Cabinet Secretary Nograles gave the inspirational message during the gathering and said he is happy that the kids have returned to school and still go to the Center on weekends, for some activities that help develop their well-being.  He also reminded the children of this month’s observance of the National Children’s Month and told them to be aware one of their rights which is EDUCATION.

Meanwhile, Acidre stated that “many years after Yolanda, we have been gaining more friends.
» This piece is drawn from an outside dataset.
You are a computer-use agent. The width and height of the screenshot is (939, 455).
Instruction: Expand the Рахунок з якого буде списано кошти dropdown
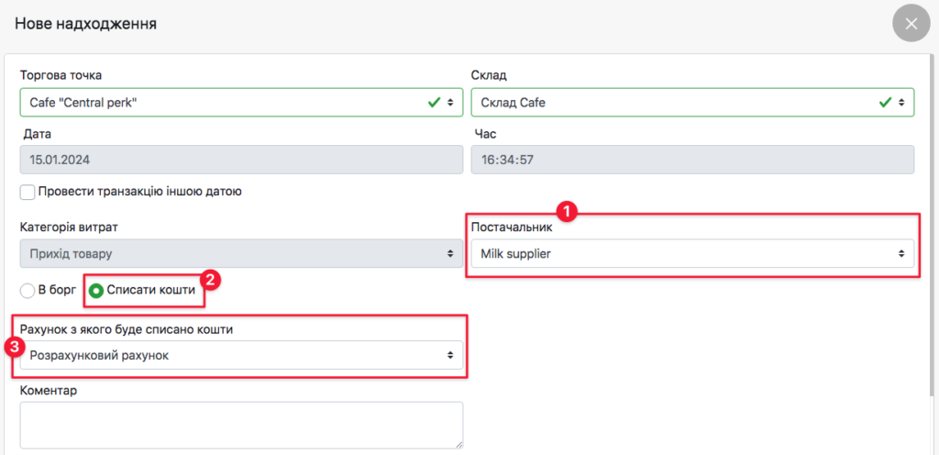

We will also remember them with gratefulness,” referring to their support.

DSWD Field Office VIII under Regional Director Marie Angela Gopalan, led the said Meet and Greet activity for the 64 former streetchildren, aged six to 15 years old, who are being supported by the Mother of Hope Children Center.

Project Director, Sister Carmela Cabactulan said that the Congregation of the Religious Sisters of Mercy of the Holy Infant College begun a partnership with Caritas Germany, shortly after super typhoon Yolanda, thru the rehabilitation and reconstruction of the school and other facilities.  It, then led to the birth of another project – the Mother of Hope Children’s Center.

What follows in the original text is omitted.